**AIM OF THE EXERCISE:**
Copy each line below word for word and drop every image.

**EXTRACTED MATERIAL:**
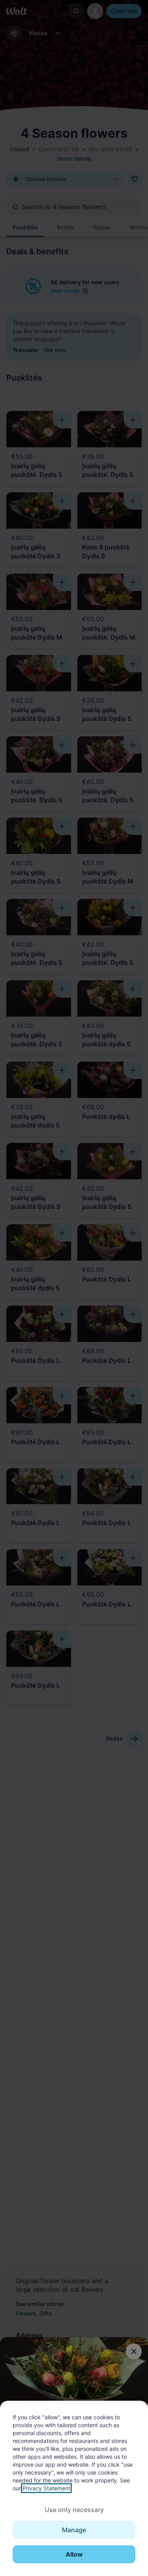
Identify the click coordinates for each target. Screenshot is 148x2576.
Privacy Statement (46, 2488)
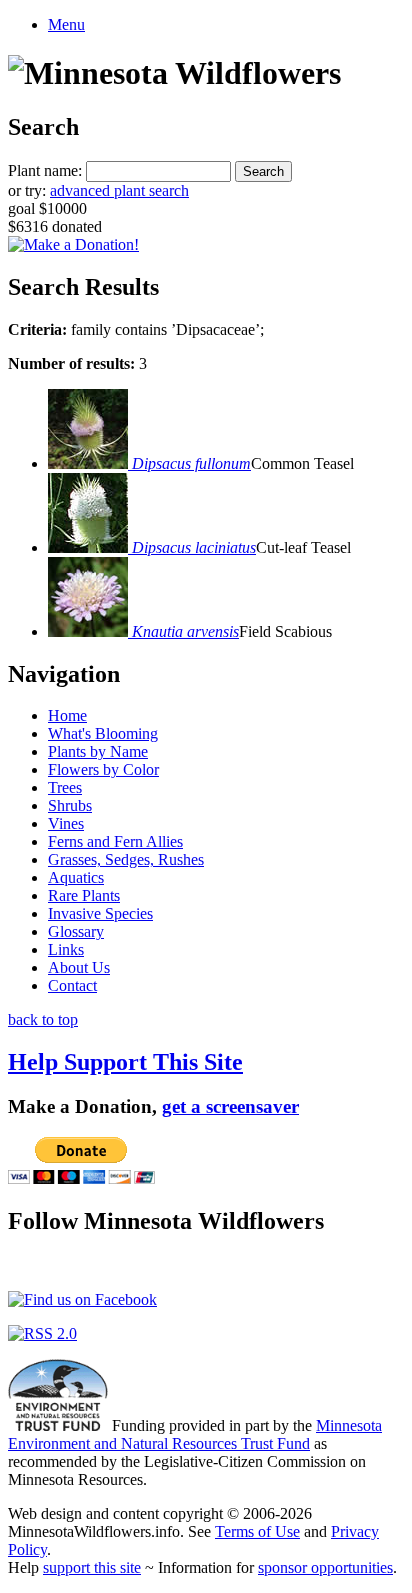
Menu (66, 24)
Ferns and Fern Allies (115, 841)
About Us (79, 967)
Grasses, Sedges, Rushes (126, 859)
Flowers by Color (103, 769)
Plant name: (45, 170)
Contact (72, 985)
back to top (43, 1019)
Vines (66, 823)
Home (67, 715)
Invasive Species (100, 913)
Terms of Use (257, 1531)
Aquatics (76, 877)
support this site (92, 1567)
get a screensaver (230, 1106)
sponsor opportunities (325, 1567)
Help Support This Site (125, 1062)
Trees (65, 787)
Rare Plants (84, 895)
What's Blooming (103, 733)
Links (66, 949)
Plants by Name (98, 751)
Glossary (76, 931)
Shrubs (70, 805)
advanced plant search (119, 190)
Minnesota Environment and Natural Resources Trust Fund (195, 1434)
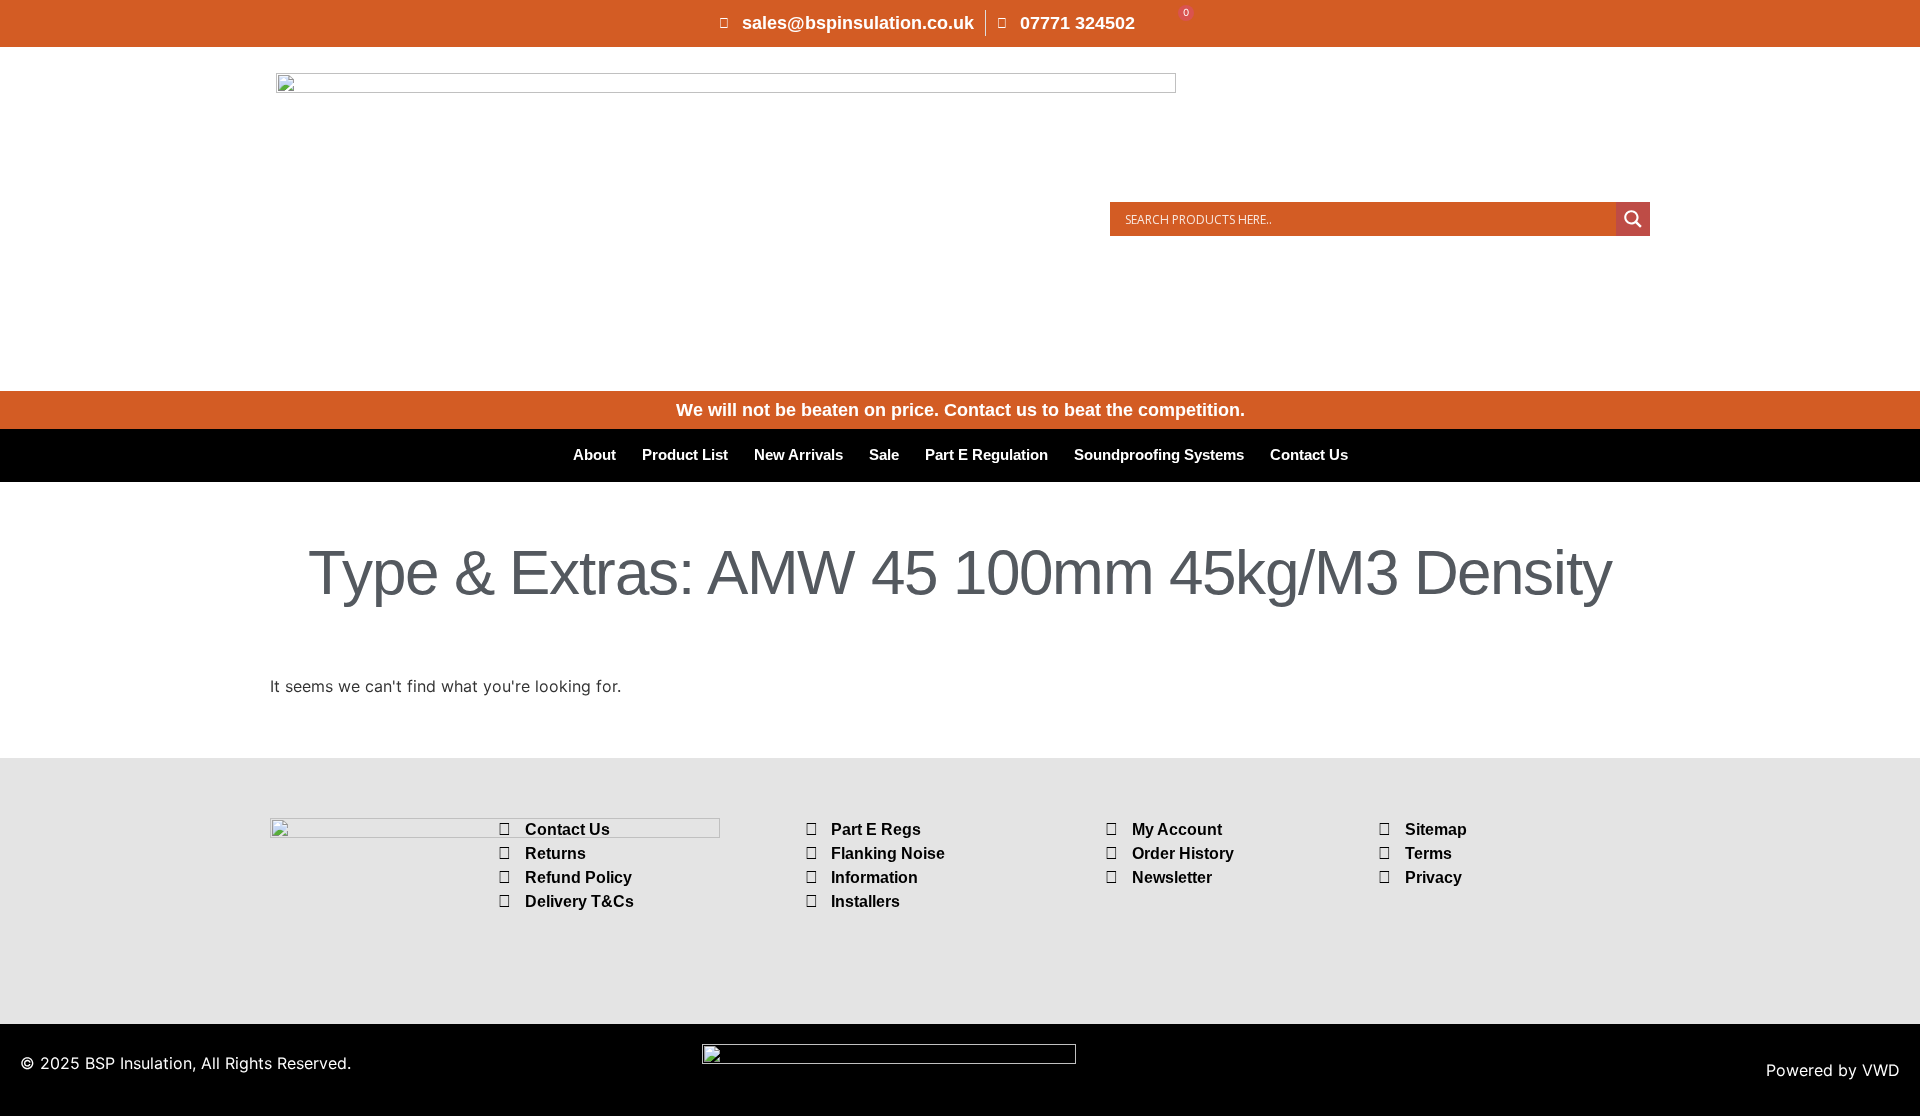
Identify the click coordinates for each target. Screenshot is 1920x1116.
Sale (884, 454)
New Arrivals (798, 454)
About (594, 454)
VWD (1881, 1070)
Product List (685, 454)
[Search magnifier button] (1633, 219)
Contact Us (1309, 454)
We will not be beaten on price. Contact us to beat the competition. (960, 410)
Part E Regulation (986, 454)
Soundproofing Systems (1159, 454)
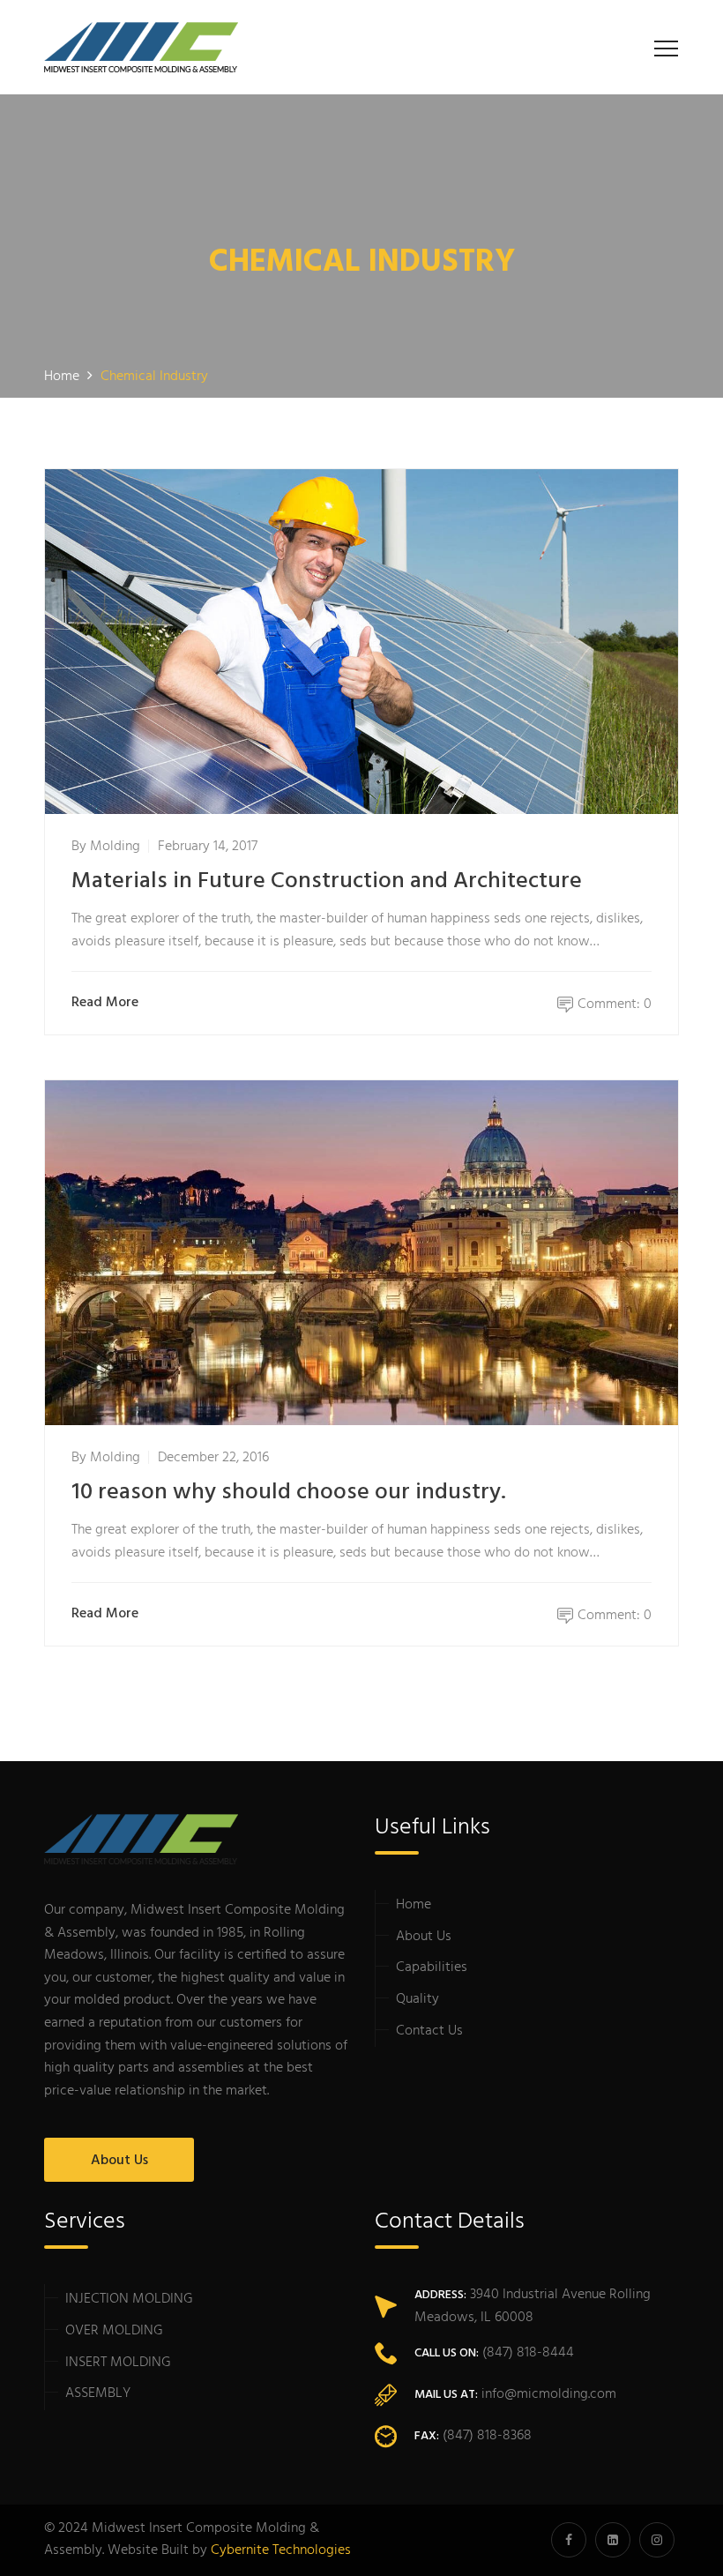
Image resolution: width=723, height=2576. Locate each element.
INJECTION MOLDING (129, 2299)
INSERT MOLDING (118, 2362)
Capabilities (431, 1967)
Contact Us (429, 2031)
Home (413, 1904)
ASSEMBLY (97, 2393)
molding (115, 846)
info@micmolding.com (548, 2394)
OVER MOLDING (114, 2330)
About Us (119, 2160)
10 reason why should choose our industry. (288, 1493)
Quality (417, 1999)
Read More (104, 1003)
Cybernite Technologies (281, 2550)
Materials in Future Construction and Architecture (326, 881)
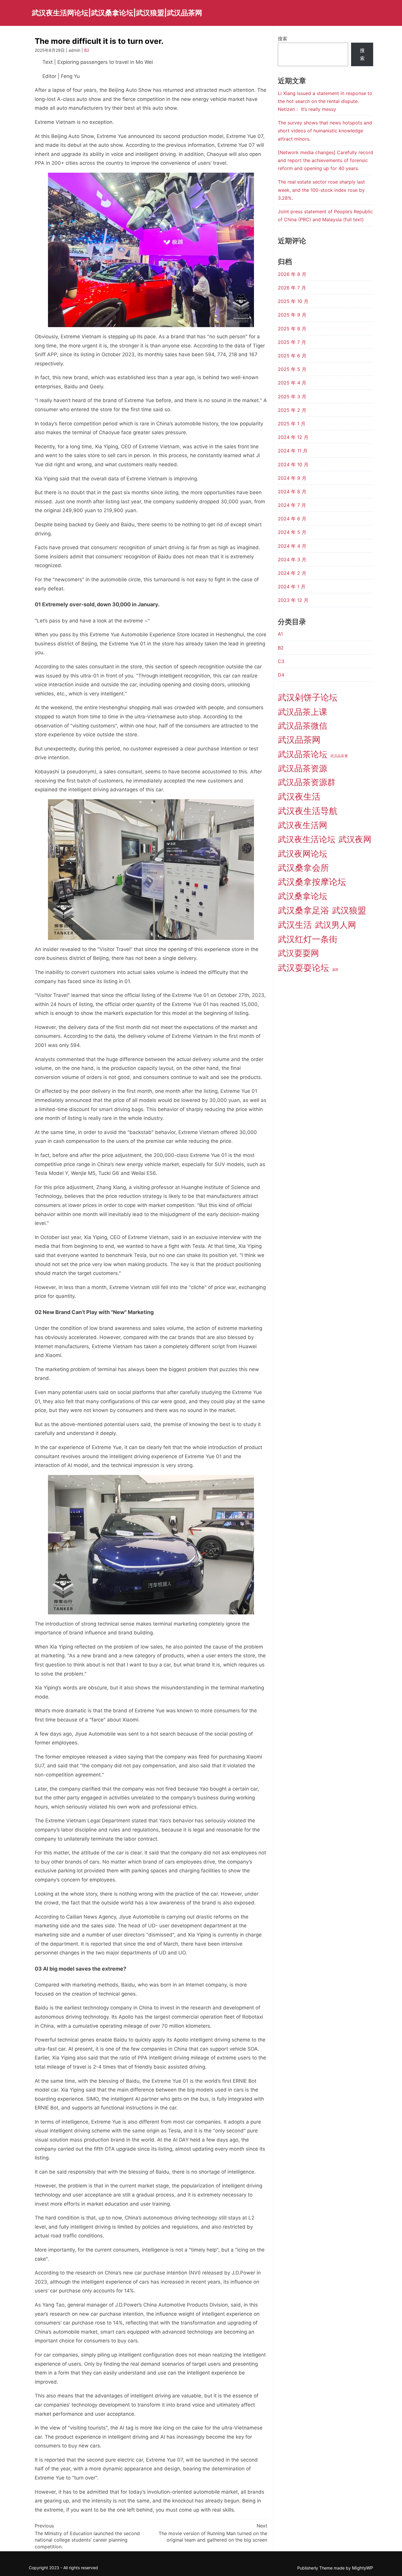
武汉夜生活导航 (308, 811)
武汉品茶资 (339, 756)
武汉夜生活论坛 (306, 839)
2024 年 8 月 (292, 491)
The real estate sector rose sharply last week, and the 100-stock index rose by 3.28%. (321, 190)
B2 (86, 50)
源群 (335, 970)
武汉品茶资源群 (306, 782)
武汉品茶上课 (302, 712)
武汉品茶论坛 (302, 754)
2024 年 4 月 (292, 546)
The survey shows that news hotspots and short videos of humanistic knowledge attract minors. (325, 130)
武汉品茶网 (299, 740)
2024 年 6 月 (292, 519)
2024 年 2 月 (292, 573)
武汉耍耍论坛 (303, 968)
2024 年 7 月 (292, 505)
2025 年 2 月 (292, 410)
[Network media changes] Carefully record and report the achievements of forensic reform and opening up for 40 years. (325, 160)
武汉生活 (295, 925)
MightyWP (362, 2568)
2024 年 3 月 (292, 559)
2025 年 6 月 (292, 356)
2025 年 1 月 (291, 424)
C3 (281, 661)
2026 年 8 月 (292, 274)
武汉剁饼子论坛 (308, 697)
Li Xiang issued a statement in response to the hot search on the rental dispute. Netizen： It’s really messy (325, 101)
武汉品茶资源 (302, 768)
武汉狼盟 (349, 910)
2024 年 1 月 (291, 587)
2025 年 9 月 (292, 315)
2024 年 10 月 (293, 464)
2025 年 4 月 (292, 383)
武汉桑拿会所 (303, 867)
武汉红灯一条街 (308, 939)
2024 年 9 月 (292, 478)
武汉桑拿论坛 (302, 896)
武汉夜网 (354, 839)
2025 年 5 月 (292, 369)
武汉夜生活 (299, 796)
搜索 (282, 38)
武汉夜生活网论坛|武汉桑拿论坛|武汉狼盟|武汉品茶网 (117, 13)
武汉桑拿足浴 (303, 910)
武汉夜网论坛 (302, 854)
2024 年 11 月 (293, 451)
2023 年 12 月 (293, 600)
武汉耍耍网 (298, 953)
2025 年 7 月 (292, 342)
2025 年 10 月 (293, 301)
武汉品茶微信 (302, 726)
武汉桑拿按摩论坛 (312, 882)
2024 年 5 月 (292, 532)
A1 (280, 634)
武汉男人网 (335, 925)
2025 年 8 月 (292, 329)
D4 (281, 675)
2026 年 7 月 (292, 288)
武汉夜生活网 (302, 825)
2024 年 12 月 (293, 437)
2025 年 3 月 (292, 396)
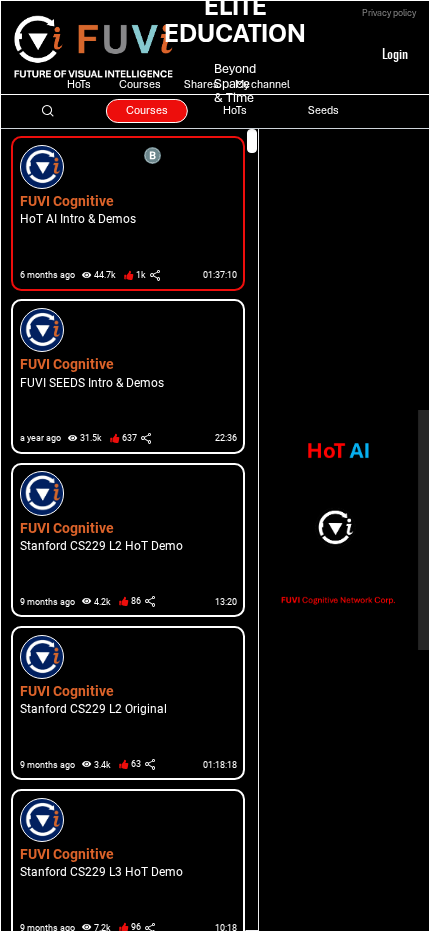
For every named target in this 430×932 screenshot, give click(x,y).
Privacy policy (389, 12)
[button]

**SOLUTION FOR THIS TASK:**
Identify the click coordinates for each target. Screenshot is 148x2576.
Privacy Statement (46, 2488)
Menu (66, 24)
Ferns and Fern Allies (115, 841)
About Us (79, 967)
Grasses, Sedges, Rushes (126, 859)
Flowers by Color (103, 769)
Plant name: (45, 170)
Contact (72, 985)
back to top (43, 1019)
Vines (66, 823)
Home (67, 715)
Invasive Species (100, 913)
Terms of Use (257, 1531)
Aquatics (76, 877)
support this site (92, 1567)
get a screensaver (230, 1106)
sponsor opportunities (325, 1567)
Help Support This Site (125, 1062)
Trees (65, 787)
Rare Plants (84, 895)
What's Blooming (103, 733)
Links (66, 949)
Plants by Name (98, 751)
Glossary (76, 931)
Shrubs (70, 805)
advanced plant search (119, 190)
Minnesota Environment and Natural Resources Trust Fund (195, 1434)
Identify the click coordinates for each target. Screenshot is 1920x1116.
Sale (884, 454)
New Arrivals (798, 454)
About (594, 454)
VWD (1881, 1070)
Product List (685, 454)
[Search magnifier button] (1633, 219)
Contact Us (1309, 454)
We will not be beaten on price. Contact us to beat the competition. (960, 410)
Part E Regulation (986, 454)
Soundproofing Systems (1159, 454)
Image resolution: width=723, height=2576. Locate each element.
INJECTION MOLDING (129, 2299)
INSERT MOLDING (118, 2362)
Capabilities (431, 1967)
Contact Us (429, 2031)
Home (413, 1904)
ASSEMBLY (97, 2393)
molding (115, 846)
info@micmolding.com (548, 2394)
OVER MOLDING (114, 2330)
About Us (119, 2160)
10 reason why should choose our industry. (288, 1493)
Quality (417, 1999)
Read More (104, 1003)
Cybernite Technologies (281, 2550)
Materials in Future Construction and Architecture (326, 881)
武汉夜生活导航 (308, 811)
武汉品茶资 (339, 756)
武汉夜生活论坛 (306, 839)
2024 年 8 月 (292, 491)
The real estate sector rose sharply last week, and the 100-stock index rose by 3.28%. (321, 190)
B2 (86, 50)
源群 (335, 970)
武汉品茶资源群 (306, 782)
武汉品茶上课 (302, 712)
武汉品茶论坛 (302, 754)
2024 年 4 月 (292, 546)
The survey shows that news hotspots and short videos of humanistic knowledge attract minors. (325, 130)
武汉品茶网 (299, 740)
2024 年 6 月 (292, 519)
2024 年 2 月 (292, 573)
武汉耍耍论坛 (303, 968)
2024 年 7 月 (292, 505)
2025 年 2 月 (292, 410)
[Network media changes] Carefully record and report the achievements of forensic reform and opening up for 40 years. (325, 160)
武汉生活 (295, 925)
MightyWP (362, 2568)
2024 年 3 月 (292, 559)
2025 年 6 月 (292, 356)
2025 年 1 月 (291, 424)
C3 (281, 661)
2026 年 8 月 (292, 274)
武汉剁饼子论坛 (308, 697)
Li Xiang issued a statement in response to the hot search on the rental dispute. Netizen： It’s really messy (325, 101)
武汉品茶资源 (302, 768)
武汉狼盟 (349, 910)
2024 年 1 月 (291, 587)
2025 年 9 月 (292, 315)
2024 年 10 月 (293, 464)
2025 年 4 月 (292, 383)
武汉桑拿会所 (303, 867)
武汉红灯一条街 (308, 939)
2024 年 9 月 (292, 478)
武汉桑拿论坛 (302, 896)
武汉夜网 (354, 839)
2025 年 5 月 (292, 369)
武汉夜生活 (299, 796)
搜索 (282, 38)
武汉夜生活网论坛|武汉桑拿论坛|武汉狼盟|武汉品茶网 (117, 13)
武汉桑拿足浴 (303, 910)
武汉夜网论坛 (302, 854)
2024 年 11 月 (293, 451)
2023 年 12 月 (293, 600)
武汉耍耍网 (298, 953)
2025 年 7 月 (292, 342)
2025 年 10 月 (293, 301)
武汉品茶微信 (302, 726)
武汉桑拿按摩论坛 (312, 882)
2024 年 5 月 (292, 532)
A1 (280, 634)
武汉男人网 (335, 925)
2025 年 8 月 (292, 329)
D4 (281, 675)
2026 年 7 月 (292, 288)
武汉夜生活网 (302, 825)
2024 年 12 月 (293, 437)
2025 年 3 月 (292, 396)
For every named target in this 430×932 screenshot, give click(x,y).
Privacy policy (389, 12)
[button]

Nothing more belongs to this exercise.